▶ PROBLEM REQUIREMENTS
Going line by line through the data below, report how many lines include the word "page", with nothing added.

╭──

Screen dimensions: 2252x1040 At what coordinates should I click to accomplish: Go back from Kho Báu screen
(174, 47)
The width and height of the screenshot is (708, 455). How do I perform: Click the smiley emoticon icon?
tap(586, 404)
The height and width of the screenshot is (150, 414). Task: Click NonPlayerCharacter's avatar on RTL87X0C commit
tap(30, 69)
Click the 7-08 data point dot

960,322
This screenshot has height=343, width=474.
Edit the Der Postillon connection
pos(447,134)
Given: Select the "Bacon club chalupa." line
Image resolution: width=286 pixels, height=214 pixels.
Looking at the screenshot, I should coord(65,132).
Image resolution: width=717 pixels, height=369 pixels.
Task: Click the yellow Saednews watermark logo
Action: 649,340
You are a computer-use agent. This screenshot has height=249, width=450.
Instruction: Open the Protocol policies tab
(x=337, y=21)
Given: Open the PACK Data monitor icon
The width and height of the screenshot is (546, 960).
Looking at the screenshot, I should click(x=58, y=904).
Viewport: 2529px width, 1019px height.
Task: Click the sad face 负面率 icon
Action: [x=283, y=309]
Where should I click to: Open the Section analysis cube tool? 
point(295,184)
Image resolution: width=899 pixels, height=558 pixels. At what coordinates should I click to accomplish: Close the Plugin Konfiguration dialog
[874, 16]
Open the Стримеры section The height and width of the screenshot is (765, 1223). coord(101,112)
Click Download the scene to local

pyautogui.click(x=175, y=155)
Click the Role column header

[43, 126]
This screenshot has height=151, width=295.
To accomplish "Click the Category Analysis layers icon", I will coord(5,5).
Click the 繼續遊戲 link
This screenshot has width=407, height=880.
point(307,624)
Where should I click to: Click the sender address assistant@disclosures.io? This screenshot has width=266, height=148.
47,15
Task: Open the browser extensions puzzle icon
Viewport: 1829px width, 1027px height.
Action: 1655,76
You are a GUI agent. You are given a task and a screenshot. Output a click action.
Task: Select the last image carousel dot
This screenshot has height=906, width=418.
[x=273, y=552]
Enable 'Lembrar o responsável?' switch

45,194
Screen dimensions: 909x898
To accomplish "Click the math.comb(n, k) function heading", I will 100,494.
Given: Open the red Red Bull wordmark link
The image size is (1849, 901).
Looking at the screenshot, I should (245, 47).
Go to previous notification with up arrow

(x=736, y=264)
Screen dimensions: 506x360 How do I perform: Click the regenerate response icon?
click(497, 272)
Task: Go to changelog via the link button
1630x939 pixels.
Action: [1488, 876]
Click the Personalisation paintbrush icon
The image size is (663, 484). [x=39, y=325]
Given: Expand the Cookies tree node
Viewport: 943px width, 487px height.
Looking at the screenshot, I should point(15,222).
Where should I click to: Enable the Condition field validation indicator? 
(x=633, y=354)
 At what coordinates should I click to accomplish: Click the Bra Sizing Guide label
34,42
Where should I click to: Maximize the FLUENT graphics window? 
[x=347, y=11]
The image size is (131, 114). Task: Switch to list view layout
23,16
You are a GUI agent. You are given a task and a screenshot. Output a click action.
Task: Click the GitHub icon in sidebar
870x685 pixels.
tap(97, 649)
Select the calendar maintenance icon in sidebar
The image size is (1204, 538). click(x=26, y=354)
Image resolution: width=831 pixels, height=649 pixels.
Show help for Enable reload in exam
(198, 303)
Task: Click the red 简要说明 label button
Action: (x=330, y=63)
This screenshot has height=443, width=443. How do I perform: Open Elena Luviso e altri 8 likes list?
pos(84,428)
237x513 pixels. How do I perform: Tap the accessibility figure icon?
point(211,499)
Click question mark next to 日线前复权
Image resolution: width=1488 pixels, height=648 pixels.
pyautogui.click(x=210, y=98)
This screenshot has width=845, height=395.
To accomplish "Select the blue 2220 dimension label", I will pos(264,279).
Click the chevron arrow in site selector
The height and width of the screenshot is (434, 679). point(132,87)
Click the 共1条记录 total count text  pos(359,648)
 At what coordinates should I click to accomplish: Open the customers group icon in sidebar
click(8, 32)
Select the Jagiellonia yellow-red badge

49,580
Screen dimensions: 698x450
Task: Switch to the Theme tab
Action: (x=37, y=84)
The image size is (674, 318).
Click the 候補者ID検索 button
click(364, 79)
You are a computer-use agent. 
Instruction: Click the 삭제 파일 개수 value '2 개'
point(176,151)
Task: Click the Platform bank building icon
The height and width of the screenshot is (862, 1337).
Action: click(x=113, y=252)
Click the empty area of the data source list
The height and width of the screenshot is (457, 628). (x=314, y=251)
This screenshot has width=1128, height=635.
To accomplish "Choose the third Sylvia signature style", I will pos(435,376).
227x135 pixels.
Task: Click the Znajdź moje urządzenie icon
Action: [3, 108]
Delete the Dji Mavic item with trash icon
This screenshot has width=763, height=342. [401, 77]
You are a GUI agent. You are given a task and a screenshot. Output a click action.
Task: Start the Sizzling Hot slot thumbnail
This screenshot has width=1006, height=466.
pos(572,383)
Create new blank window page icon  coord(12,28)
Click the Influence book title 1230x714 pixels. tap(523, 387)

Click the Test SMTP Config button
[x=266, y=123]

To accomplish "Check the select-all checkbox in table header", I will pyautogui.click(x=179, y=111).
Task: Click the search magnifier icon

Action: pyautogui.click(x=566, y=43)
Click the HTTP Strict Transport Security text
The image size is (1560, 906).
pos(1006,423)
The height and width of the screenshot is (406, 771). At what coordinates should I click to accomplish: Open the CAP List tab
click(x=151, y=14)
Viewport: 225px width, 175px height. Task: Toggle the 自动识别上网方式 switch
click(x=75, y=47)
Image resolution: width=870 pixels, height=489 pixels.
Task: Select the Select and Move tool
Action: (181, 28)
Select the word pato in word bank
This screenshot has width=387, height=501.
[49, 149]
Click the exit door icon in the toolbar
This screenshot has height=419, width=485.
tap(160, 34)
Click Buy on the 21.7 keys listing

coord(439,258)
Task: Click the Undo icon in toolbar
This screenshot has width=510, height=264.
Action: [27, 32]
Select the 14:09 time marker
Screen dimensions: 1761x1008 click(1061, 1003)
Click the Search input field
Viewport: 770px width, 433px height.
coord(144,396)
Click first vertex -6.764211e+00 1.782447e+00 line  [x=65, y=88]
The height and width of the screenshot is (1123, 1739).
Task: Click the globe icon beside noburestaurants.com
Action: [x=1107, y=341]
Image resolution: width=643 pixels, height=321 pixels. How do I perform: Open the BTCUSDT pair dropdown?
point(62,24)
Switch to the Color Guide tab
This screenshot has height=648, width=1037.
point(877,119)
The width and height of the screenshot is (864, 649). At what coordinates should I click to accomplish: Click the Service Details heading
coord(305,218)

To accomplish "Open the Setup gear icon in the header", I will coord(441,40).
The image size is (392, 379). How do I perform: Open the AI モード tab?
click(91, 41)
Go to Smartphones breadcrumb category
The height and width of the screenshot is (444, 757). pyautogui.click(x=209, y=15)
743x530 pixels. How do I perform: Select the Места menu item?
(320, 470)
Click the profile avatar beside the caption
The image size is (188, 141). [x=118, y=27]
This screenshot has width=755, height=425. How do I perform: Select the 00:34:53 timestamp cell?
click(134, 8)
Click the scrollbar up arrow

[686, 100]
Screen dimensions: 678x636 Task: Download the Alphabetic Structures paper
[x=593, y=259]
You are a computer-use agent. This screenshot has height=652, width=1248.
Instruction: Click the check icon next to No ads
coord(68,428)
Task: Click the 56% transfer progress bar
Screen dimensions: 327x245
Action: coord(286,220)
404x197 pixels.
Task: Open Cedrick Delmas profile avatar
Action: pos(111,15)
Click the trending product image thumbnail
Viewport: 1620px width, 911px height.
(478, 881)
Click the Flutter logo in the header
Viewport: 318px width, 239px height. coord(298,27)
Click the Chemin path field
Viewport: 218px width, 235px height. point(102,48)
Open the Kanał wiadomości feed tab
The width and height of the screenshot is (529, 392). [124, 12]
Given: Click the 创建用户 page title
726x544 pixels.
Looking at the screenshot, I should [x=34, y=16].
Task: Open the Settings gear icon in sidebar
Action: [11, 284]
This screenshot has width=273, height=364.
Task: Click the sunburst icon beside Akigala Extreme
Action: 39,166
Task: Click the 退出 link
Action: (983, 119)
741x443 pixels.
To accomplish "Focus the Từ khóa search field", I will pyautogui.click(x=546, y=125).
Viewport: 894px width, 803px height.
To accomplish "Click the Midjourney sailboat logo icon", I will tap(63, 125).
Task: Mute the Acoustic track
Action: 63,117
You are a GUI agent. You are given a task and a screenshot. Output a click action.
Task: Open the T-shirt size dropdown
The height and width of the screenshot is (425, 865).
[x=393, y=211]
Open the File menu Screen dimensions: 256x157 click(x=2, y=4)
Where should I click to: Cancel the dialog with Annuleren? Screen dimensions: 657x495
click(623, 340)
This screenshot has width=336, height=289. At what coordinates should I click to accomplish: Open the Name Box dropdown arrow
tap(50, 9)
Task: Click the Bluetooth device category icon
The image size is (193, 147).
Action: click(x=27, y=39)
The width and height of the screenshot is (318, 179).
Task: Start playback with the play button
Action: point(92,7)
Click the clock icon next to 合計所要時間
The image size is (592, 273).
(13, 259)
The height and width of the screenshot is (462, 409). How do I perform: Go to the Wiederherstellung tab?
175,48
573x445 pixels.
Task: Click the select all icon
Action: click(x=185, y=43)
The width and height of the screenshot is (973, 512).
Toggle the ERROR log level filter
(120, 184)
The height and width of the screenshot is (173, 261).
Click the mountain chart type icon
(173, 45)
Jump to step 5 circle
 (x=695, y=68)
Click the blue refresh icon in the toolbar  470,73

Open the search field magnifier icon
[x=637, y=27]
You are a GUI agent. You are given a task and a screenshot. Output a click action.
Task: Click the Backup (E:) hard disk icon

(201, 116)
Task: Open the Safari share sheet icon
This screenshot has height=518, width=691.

╰──

▶ EXERCISE ANSWER
2